→ **Estratto selezionato**:

La Ue boccia ancora le normative italiane ma questa volta il governo rischia di fare il botto. Sotto accusa l’abuso di contratti a tempo determinato. Contratti che ad esempio per gli insegnanti possono andare avanti anche per oltre dieci anni mentre il limite massimo per la loro reiterazione dovrebbe essere tre anni. È l’Anief, associazione sindacale che si occupa dei tanti ricorsi avanzati dai precari in Europa, ad evidenziare come due diversi provvedimenti emessi dalla Corte di Giustizia Europea il 12 dicembre scorso mettano già con le spalle al muro il governo. I giudici di Lussemburgo bocciano la legislazione italiana sull’abuso di contratti flessibili nella Pubblica amministrazione. Si parla di cifre enormi: 133mila dipendenti nella scuola, 30mila nella sanità e circa 80mila tra Regioni ed enti locali.
Tutti dovrebbero essere assunti perché precari da troppo tempo in base alla direttiva europea del 2001 recepita ma evidentemente mai rispettata dall’Italia.
In attesa della sentenza complessiva sulla compatibilità della normativa italiana con quella Ue che la Corte di Giustizia Europea dovrebbe emettere entro il primo semestre di quest’anno nelle due ordinanze emesse in dicembre, sottolinea l’Anief, è già chiaro l’orientamento alla totale bocciatura da parte di Lussemburgo. La prima ordinanza, la Carratù riferita ad una serie di processi in corso di Poste italiane, in sostanza stabilisce che lo Stato non può comportarsi come un’impresa privata e deve attenersi al decreto legislativo n.368 del 2001, l’attuazione della direttiva Ue che disciplina appunto il lavoro a termine e non alle norme successive approvate, osserva la Corte, proprio per aggirare la direttiva europea. La seconda ordinanza, la Papalia, giudica le «Norme generali sull’ordinamento del lavoro alle dipendenze delle amministrazioni pubbliche» contenute nel decreto legislativo 30 marzo 2001 n.165 rilevandone l’inadeguatezza a prevenire gli abusi nella successione dei contratti a termine nel pubblico impiego. Entrambe le ordinanze anche se riferite a casi particolari sono però applicabili a tutto il settore del precariato pubblico secondo l’Anief, dunque si profila all’orizzonte una procedura di infrazione per il nostro governo che comporterebbe anche una pesantissima multa, da 8 a 10 milioni di euro, oltre all’obbligo ad assorbire tutti i precari.

→ **Esercizio assegnato 1**:
Nell'articolo sui contratti a termine nella Pubblica amministrazione, a quanto ammonterebbe la multa prevista dalla procedura di infrazione?
→ **Esercizio assegnato 2**:
Riporta ogni riga dei record in cui compare la stringa "This".

→ **Righe**:
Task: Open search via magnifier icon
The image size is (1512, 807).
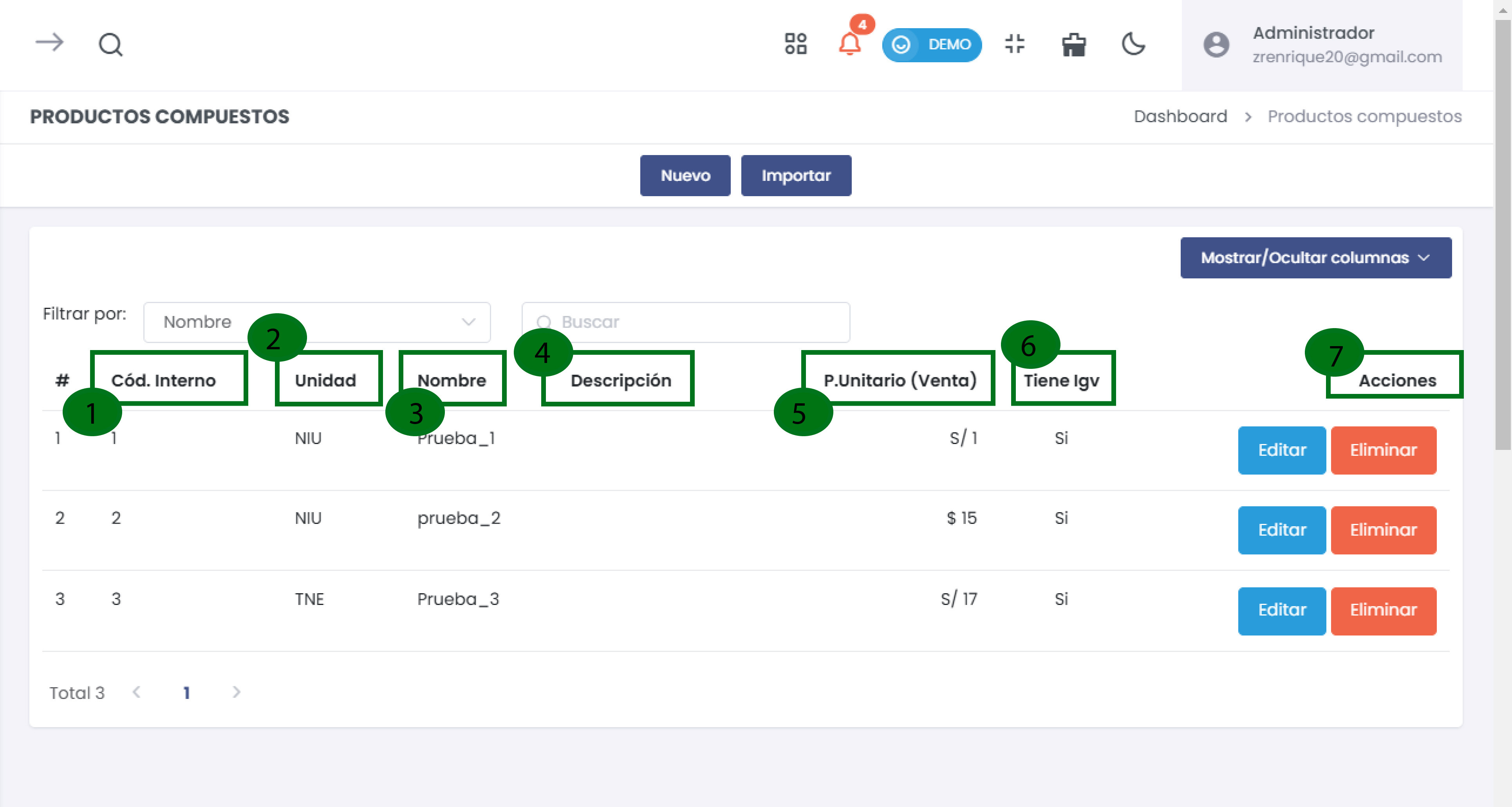Action: (110, 44)
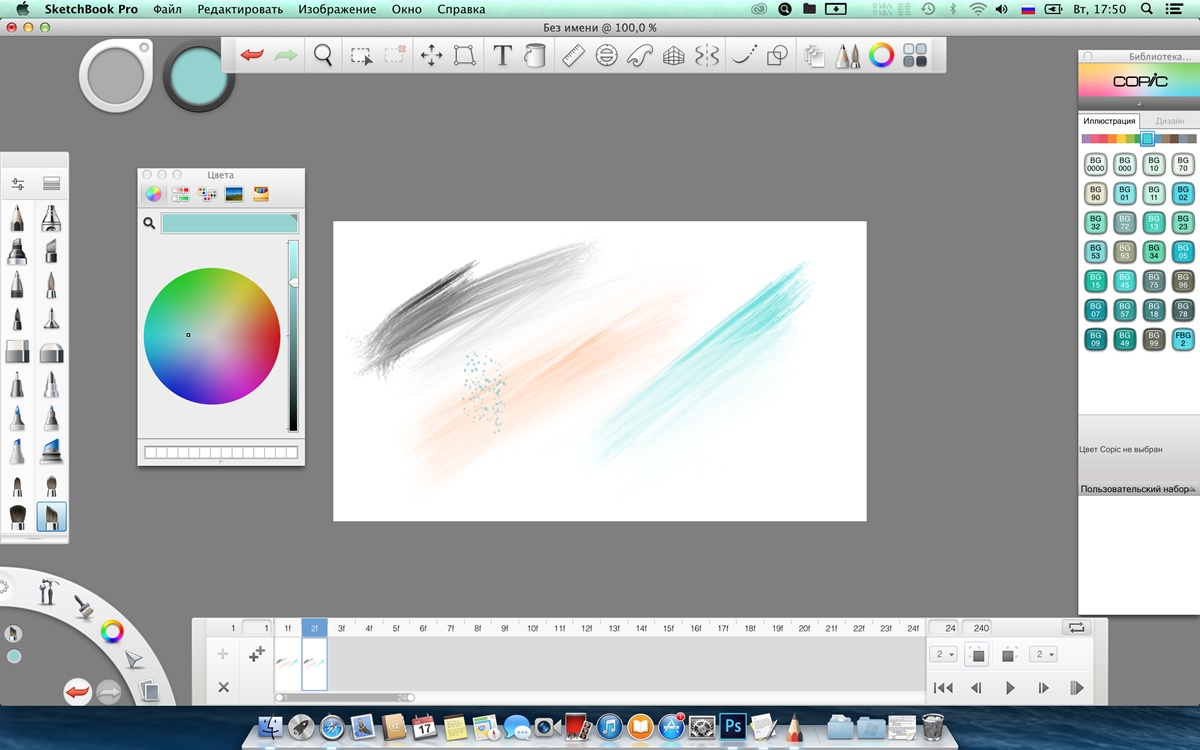Expand the Пользовательский набор section
This screenshot has height=750, width=1200.
(x=1138, y=489)
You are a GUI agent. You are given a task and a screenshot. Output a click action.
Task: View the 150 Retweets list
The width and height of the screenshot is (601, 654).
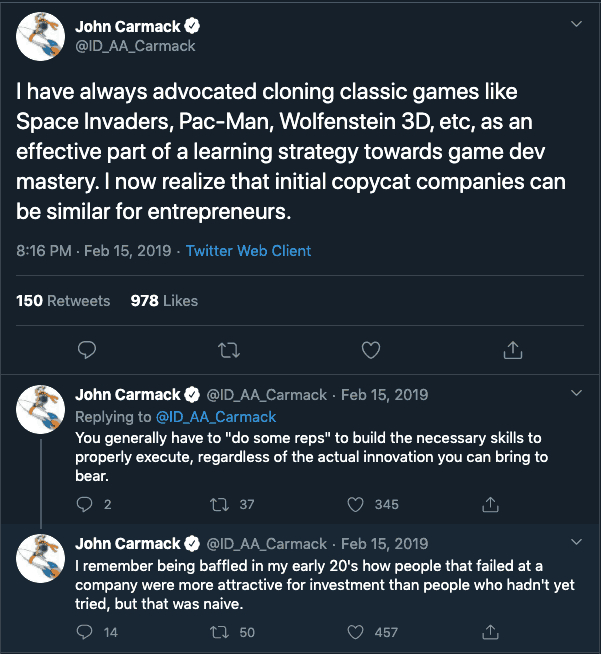tap(63, 301)
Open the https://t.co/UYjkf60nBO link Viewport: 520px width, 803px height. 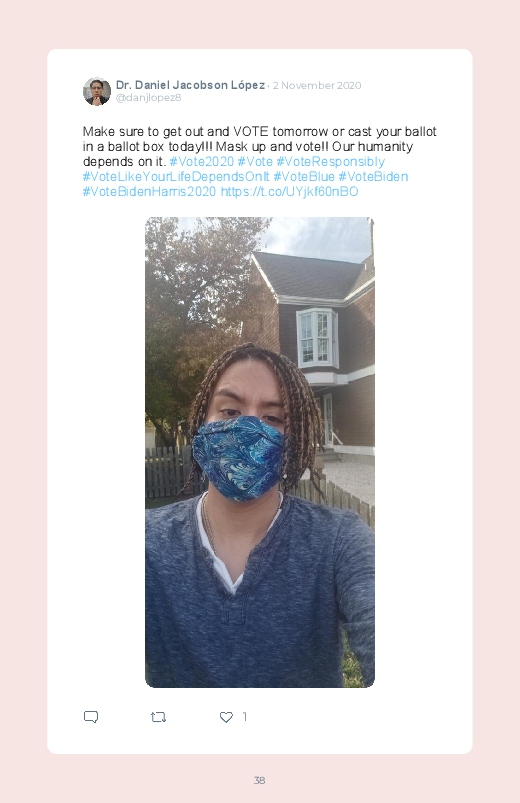(289, 192)
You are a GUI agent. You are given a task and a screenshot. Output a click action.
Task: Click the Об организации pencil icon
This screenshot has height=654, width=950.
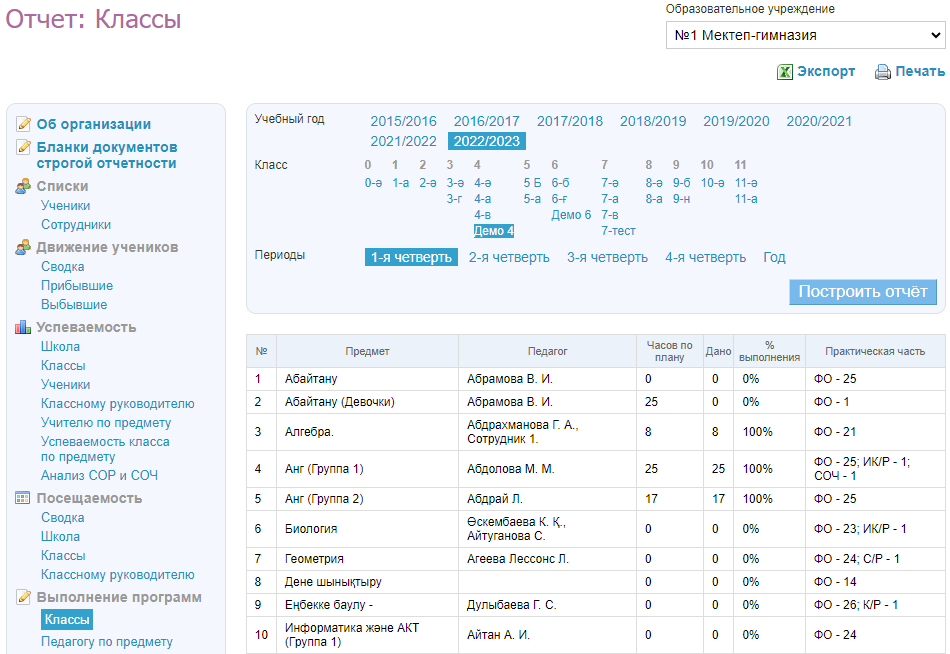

→ **Risultato esercizio 1**:
Da 8 a 10 milioni di euro.

→ **Risultato esercizio 2**:
This screenshot has height=750, width=1200.
This screenshot has height=654, width=950.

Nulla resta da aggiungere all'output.